Specifically, they identified 10 epithelial cell subtypes, including four of the finger-like ciliated cells responsible for moving the egg through the fallopian tube’s three sections before and after fertilization.
The cells within the fallopian tube are ever changing, replenishing themselves over time and varying in number depending on a woman’s age, hormones, menstrual cycle, and in the presence of disease. By comparing cells from women with healthy fallopian tubes to two samples from women with a fallopian tube disease known as hydrosalpinx (conventionally known as a blocked fallopian tube), the researchers were able to pinpoint which cells increased in number, and which changed characteristics, such as a high degree of inflammation.
“Some of the cells are the cause of the disease state, and some others are the consequence; and now we know the patterns for individual cell types to figure out the molecular reasons for that pathology,” commented Li.

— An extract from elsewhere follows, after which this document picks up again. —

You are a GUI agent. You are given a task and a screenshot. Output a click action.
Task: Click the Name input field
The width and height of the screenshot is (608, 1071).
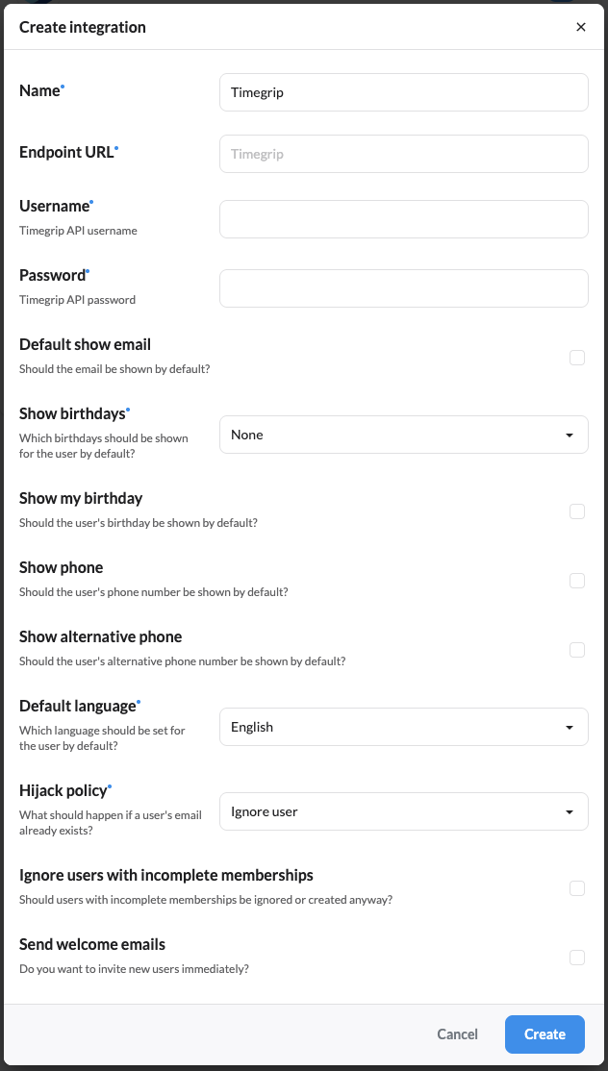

Precursor cells in the tube and cancer connection?
The team also found that some of the cell subtypes they defined in the fallopian tube may function as precursor cells, those that can regenerate multiple cell types in response to normal tissue turnover, or for repairing a damage.
One of the most surprising findings of the study, says Hammoud, was the discovery of cells with markers for epithelial-mesenchymal transition, also known as EMT, a process not previously associated with the fallopian tube, through which a cell can, under certain circumstances, become cancerous.

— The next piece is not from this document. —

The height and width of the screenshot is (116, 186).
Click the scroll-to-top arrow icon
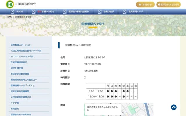tap(174, 107)
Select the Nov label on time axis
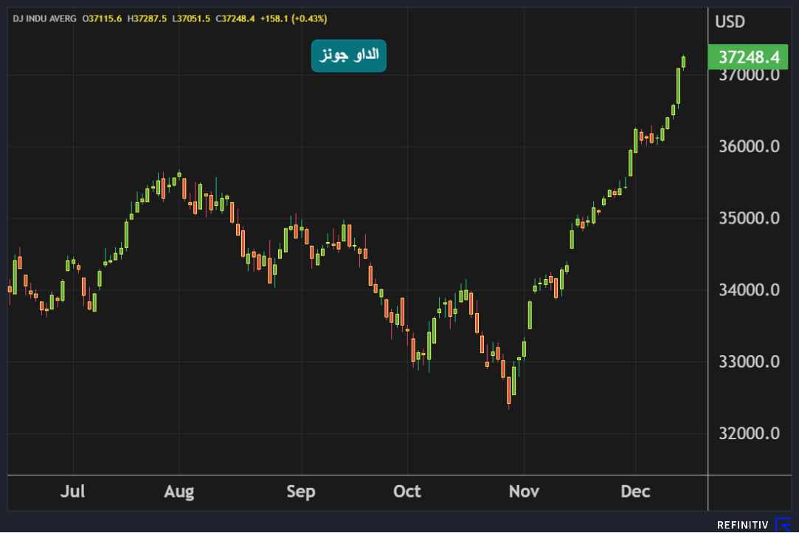The image size is (799, 533). click(523, 492)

Ovarian cancer, it turns out, may be a misnomer. The new study adds to accumulating evidence that the root of ovarian cancer — the fifth leading cause of cancer death in women — may originate within the adjacent fallopian tube.
“The EMT process seems to be tightly regulated in the pre-menopausal woman,” she said. “One possible connection to cancer is that when there is misregulation in this population of cells in some unfortunate individuals, they may develop ovarian cancer. With EMT cells in the fallopian tube, you do have the predisposition right there.”

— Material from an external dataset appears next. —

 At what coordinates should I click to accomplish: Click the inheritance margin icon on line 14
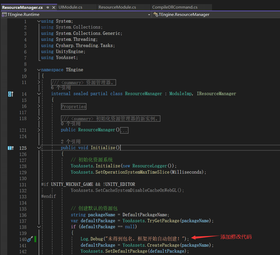tap(10, 94)
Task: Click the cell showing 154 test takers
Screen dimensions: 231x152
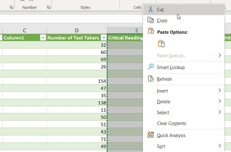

Additional insights came from the fallopian tube cells from women with hydrosalpinx, specifically, that the disease may lead to a type of scarring called fibrosis. The implication is that for women who don’t want to have their tubes removed, “you could think about treating them with anti-fibrotic drugs such as the ones used to treat lung fibrosis as a way to save their tubes during reproductive age,” noted Hammoud.
Compared to past efforts, the study provides much more detailed information about cell types and functions in the tube for researchers interested in a host of questions about the normal female reproductive system. “This really is a basecamp to launch future studies,” says Li, including ones that look at the effects of age, the menstrual cycle, hormone therapy, and ancestral background on cellular diversity and disease pathology.
Additional authors on the paper include Kun Yang, D. Ford Hannum, Andrea Jones, Jordan Machlin, John F. Randolph Jr, Yolanda R. Smith, Samantha B. Schon, Richard Lieberman, Stephen J. Gurczynski, and Bethany B. Moore.